** 来源 **
╔══
LOJ 2882「JOI Spring Camp 2014 Day4」两个人的星座 (极角排序)
题目链接:https://loj.ac/p/2882
极角排序:使用 \(atan2(y,x)\)函数,返回点与原点的连线与 \(x\) 轴的夹角,范围是 \([-180,180]\),可以加上 \(pi\),使得范围为 \([0,360]\)
题解:
若两个三角形不相交,则一定存在两条切线,使得两个三角形分别在切线的两端,
于是枚举每个点,按极角序枚举切线,统计切线两侧不同颜色点的数量,计算即可,具体实现参考代码
#include<bits/stdc++.h>
using namespace std;
typedef long long ll;
const int maxn = 3010;
const double eps = 1e-8;
const double pi = acos(-1.0);
int n;
int c[maxn];
ll sum[3][maxn];
ll ans = 0;
struct Point{
int x, y, c;
double k;
bool operator < (const Point &b) const {
return k < b.k;
}
}a[maxn], b[maxn];
Point operator + (Point a, Point b){ return (Point){a.x + b.x, a.y + b.y}; }
Point operator - (Point a, Point b){ return (Point){a.x - b.x, a.y - b.y}; }
Point operator * (Point a, int b){ return (Point){a.x * b, a.y * b}; }
Point operator / (Point a, int b){ return (Point){a.x / b, a.y / b}; }
double theta(Point a){ return atan2(a.y, a.x); }
double dis(Point a, Point b){ return sqrt((a.x - b.x) * (a.x - b.x) + (a.y - b.y) * (a.y - b.y)); }
int bl[maxn];
ll calc(int k, int x) {
int res = 1;
for(int i = 0; i < 3; i ++)
╚══
** 展示数据 **
╔══
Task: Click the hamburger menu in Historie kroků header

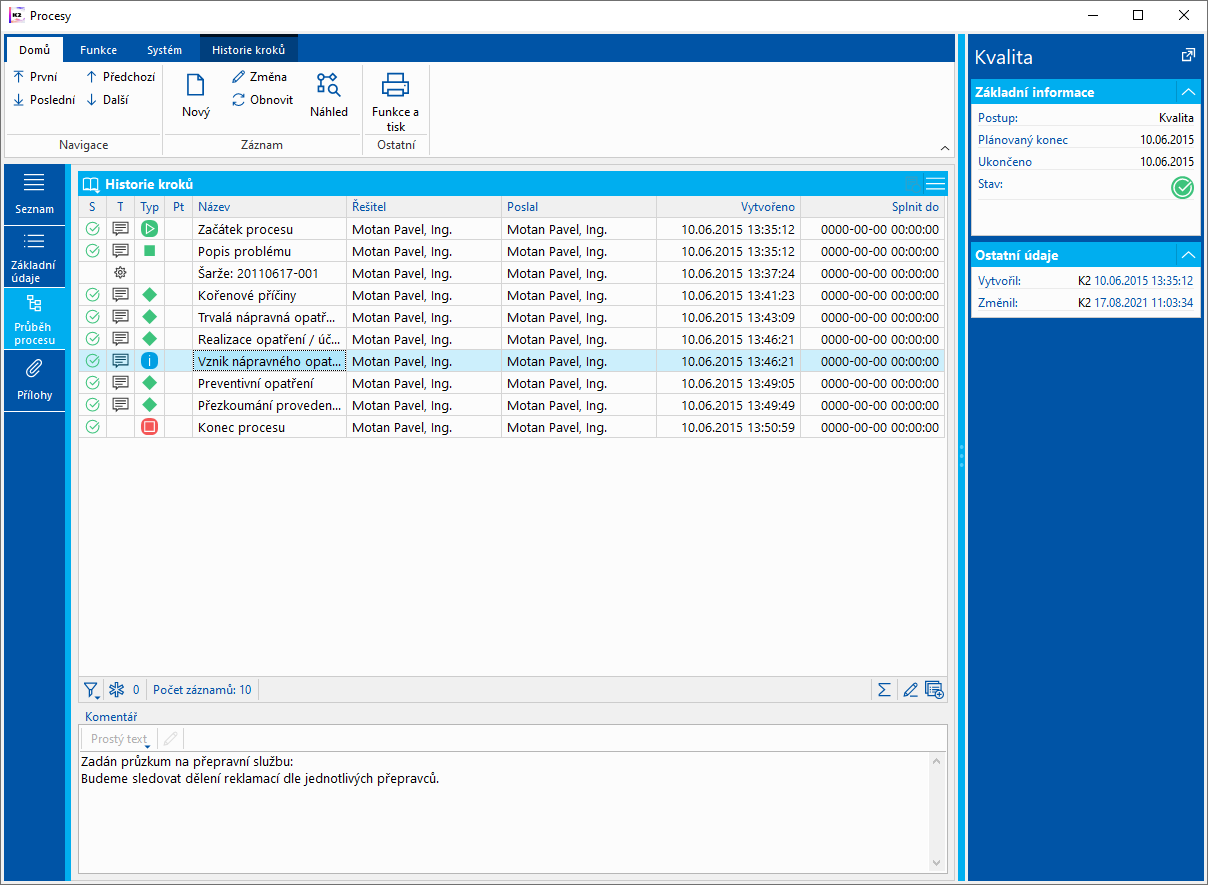Action: pyautogui.click(x=935, y=184)
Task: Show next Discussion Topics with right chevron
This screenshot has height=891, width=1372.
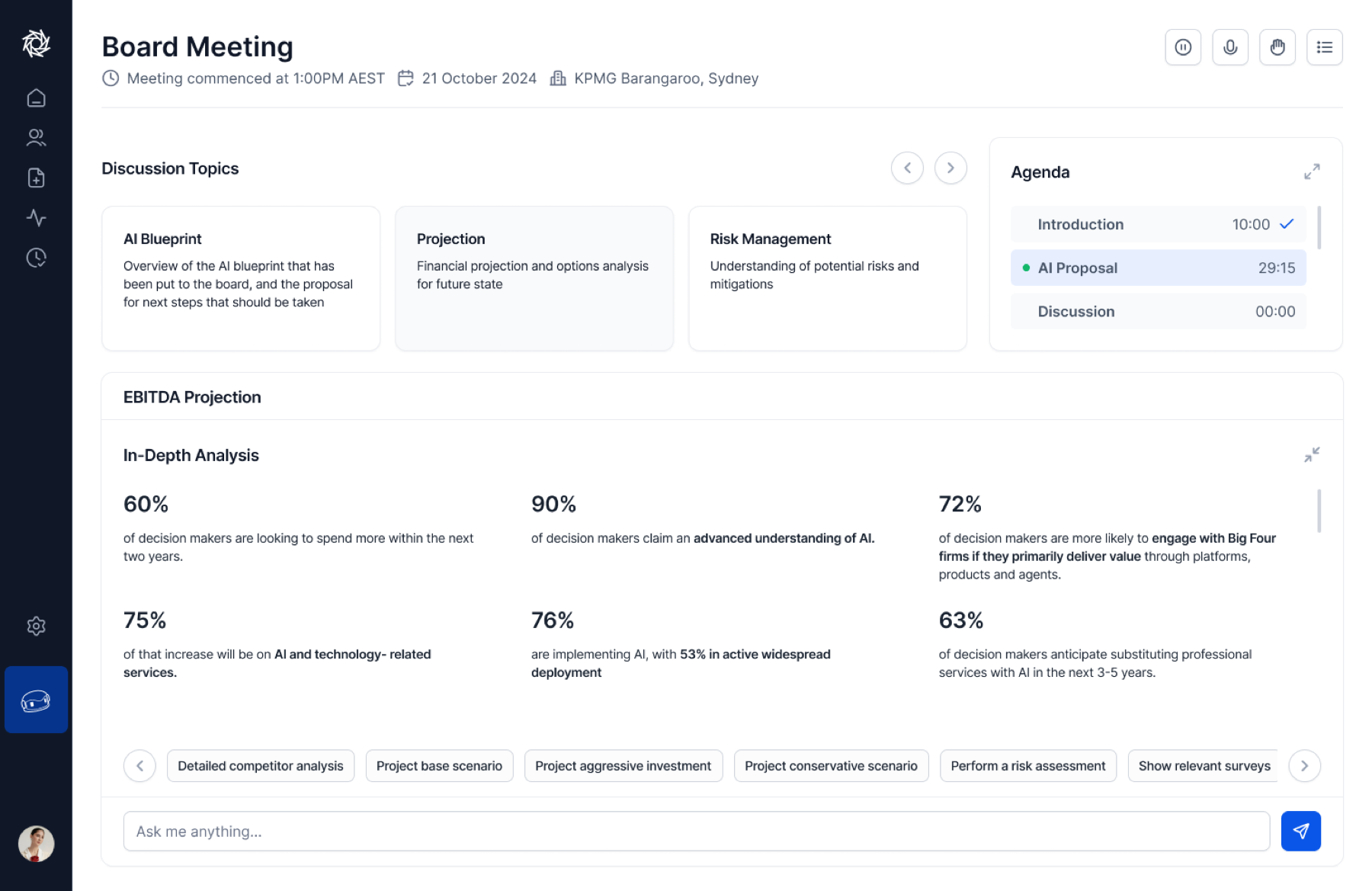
╚══
** 任务要求 **
将“两个人的星座”题解中从“LOJ 2882「JOI Spring”到“轴的夹角,范围是 \([-180,180]\),可以加上 \(pi\),使得范围为 \([0,360]\)”之间的内容原样抄录,首尾两处均包括在内。

** 任务结果 **
LOJ 2882「JOI Spring Camp 2014 Day4」两个人的星座 (极角排序)
题目链接:https://loj.ac/p/2882
极角排序:使用 \(atan2(y,x)\)函数,返回点与原点的连线与 \(x\) 轴的夹角,范围是 \([-180,180]\),可以加上 \(pi\),使得范围为 \([0,360]\)